**Work task:**
Report every line of the records that contains the word "height".

**Data supplied:**
◇ ◇ ◇ ◇ ◇

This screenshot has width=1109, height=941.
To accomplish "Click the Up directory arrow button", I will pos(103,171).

◇ ◇ ◇ ◇ ◇

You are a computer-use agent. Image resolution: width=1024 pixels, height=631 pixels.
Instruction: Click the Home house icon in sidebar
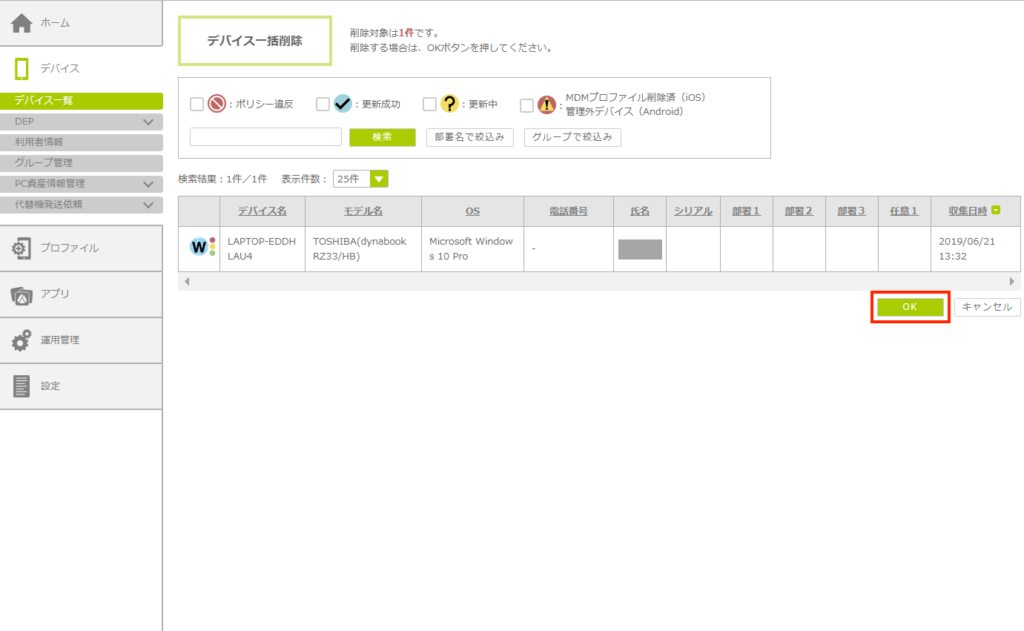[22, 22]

◇ ◇ ◇ ◇ ◇

**Response box:**
This screenshot has width=1109, height=941.
You are a computer-use agent. Image resolution: width=1024 pixels, height=631 pixels.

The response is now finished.